Businesses such as steelmakers, paper mills, glass, ceramics, and cement companies are already exempt from up to 85% of the costs passed onto all commercial entities to fund national programs such as the contracts-for-difference and Renewables Obligation schemes, which incentivize clean power generation. The Energy Intensive Industries Exemption Scheme, which provides those reductions, was extended for three years in April. It had its budget doubled and now the government's Department for Business, Energy and Industrial Strategy (BEIS) is discussing whether such companies should be exempt entirely from the “green levy.”
The consultation exercise opened last week and will close on Sept. 16.
BEIS said the green levy applied to electricity generators has helped to make UK electricity prices more expensive than power generated in Europe. The higher cost could drive businesses away from the United Kingdom, deter companies such as steelmakers from electrifying fossil fuel-driven operations, and see consumers instead buy higher-carbon intensive products from parts of the world with more lax climate change policies, according to BEIS.

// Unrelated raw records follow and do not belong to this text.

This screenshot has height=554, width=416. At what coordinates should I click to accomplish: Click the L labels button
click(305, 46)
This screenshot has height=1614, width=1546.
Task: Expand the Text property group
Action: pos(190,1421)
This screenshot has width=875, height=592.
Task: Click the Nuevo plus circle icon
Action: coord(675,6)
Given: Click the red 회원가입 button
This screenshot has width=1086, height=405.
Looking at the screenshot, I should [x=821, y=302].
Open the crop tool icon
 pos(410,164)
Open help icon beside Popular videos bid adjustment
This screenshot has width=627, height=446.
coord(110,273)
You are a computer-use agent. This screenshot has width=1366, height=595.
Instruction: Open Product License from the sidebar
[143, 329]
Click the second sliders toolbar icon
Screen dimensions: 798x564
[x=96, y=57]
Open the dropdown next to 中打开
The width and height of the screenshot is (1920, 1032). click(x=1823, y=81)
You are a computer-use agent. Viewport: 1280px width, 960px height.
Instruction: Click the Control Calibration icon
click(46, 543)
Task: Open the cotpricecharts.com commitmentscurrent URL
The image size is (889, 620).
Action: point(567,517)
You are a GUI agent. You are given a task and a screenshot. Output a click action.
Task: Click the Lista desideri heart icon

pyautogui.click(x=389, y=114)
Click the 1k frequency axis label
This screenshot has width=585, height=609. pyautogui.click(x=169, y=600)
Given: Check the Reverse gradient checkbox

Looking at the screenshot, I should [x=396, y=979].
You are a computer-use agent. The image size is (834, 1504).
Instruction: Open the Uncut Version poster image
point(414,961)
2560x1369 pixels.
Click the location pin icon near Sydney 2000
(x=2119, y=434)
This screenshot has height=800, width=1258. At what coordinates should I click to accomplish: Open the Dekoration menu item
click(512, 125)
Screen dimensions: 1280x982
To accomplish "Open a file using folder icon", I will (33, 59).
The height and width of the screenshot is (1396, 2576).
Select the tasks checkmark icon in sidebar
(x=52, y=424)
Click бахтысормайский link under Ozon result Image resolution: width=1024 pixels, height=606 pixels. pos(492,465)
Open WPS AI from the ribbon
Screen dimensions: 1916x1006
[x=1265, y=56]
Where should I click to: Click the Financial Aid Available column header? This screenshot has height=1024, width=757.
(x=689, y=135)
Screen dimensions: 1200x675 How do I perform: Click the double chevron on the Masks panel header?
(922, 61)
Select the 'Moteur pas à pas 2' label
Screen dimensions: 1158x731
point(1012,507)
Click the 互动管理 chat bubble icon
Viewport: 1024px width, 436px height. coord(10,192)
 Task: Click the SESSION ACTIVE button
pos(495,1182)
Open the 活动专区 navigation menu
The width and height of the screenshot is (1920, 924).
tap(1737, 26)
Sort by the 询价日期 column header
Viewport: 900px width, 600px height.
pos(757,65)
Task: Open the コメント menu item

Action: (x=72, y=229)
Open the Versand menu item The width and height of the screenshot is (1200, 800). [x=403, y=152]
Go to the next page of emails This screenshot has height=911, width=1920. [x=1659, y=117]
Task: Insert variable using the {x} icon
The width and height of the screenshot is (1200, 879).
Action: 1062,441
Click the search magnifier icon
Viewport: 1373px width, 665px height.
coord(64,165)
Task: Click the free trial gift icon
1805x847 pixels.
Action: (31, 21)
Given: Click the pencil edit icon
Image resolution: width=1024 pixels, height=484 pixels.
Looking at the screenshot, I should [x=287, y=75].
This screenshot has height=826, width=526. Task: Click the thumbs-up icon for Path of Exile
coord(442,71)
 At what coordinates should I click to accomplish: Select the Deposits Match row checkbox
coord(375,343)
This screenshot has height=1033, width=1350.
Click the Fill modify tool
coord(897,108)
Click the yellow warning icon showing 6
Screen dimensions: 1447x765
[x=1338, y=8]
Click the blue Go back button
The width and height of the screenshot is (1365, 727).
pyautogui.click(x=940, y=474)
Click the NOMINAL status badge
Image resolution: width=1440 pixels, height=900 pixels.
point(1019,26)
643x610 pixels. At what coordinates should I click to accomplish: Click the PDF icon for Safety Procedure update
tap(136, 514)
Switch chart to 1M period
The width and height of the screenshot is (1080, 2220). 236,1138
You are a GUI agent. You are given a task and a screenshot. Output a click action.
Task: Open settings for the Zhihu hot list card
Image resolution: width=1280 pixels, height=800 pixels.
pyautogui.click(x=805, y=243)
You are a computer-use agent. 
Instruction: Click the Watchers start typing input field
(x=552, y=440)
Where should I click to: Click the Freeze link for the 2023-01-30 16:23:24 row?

With the UK's next prime minister due to be announced on Sept. 5, favorite Liz Truss told The Spectator magazine in July she would introduce a “temporary moratorium on the green energy levy to enable businesses and industry to thrive while looking at the best way of delivering net zero,” rendering the current consultation moot. Rival Rishi Sunak has promised to demerge energy from BEIS into a standalone government department again.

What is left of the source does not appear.